そう、私が召喚されたのは入学式の日のお昼休み。


 既にゲームは始まっており、この主人公ヒロインは男性とのフラグは幾つかたっている筈だけれど、まだ本筋には影響しない程度のものだったはずだ。

 私が知るかぎりでは、だが。

 ただ私が思い出す限り、ヒロインはこの入学式の日何をしていたのかが分からない。


 正確には描かれていない。

 だから……入学式があるとはいえ授業中に、あんな所にヒロインがいるとは思わなかったのだ。

 そう思いながら私は、先程の出来事を思い出す。


 それは私が、これが異世界の魔法の学校か~と、透明人間になりながら学校見学を楽しんでいた時の事だった。

 ルカの言う通り私は同じ存在だったのでその透明人間魔法は覚えやすくて、簡単に透過出来た。

 透明人間ならではの悪戯をしても面白そうだったのだが、そんなことはせずに私は、普通に魔法の学校ってこんな風なんだとか、魔法の練習してる、わ~、といったように学園内を満喫していた。


 けれどそこで私は出会ってしまったのだ。

 ゲームの主人公ヒロイン、マーガレットに。

 鮮やかなピンク色の髪に青い瞳の彼女。


 才女であり魔法の能力の強い彼女ならば私に気づくのではと不安に思いながらそっと避けるように通り過ぎる。

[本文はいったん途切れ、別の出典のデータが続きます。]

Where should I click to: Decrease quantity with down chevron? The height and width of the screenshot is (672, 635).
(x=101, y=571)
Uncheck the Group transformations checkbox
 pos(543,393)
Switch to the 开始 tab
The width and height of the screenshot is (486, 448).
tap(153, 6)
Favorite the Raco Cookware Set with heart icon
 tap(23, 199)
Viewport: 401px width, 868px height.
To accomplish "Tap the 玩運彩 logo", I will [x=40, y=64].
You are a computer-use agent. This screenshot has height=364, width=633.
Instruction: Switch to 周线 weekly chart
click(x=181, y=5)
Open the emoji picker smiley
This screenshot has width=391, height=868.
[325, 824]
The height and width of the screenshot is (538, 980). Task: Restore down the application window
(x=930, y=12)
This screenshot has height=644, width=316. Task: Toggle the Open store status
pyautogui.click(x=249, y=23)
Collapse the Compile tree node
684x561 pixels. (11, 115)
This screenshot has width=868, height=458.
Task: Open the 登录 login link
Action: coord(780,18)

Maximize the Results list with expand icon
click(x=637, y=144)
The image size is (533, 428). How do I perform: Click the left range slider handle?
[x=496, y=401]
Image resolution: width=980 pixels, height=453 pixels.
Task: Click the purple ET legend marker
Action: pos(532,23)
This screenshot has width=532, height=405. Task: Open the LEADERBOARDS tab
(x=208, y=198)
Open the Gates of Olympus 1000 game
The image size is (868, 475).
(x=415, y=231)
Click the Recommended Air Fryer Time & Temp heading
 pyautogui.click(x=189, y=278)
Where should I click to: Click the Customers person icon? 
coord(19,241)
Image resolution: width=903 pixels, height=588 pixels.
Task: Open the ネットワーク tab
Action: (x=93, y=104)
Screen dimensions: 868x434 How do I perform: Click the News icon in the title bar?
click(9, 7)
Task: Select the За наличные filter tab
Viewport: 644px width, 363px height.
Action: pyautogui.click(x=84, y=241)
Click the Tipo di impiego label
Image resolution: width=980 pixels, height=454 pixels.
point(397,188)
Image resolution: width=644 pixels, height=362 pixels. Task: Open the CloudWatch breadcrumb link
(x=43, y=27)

 通りすぎて、良かった、気付かれなかったと私は安堵したのだけれど、そこで細い腕が私の首に巻きついて、


「それでこの変質者さんは、一体何者なのかしら」


 と笑うような声で囁かれました。

 ひいいいいいっ、と悲鳴を上げる私はそのまま魔法を解除されて、お話しましょうと襟首を掴まれてカフェに引きずり込まれ、今に至るのである。

 そんなわけで偽物と看破された私だけれど、


「わ、私はルカ・スノーホワイトです」

「あらそう、だったら朝、私に何をやったのか言えるかしら」

「風の魔法を使って、スカートめくりをしました!」


 確かこの時、ちらっとマーガレットのパンツが見えたのである。

 そう、水色の縞々のパンツが!

 あれを見たとき何故男性向けサービスシーンがと思ったものである。


 だが今は、それはあってよかったと私は思った、のだが。

 そんな私に、マーガレットが意味深に笑う。

 今のは何か間違えてしまったのでしょうか、と私が不安に思っているとマーガレットが、


「その風の魔法、朝、貴方を問い詰めても知らないで通されたのよね。どういう心変わりなのかしら」


 楽しそうに私に告げる。

 私は、しまったと顔を青くしたのだった。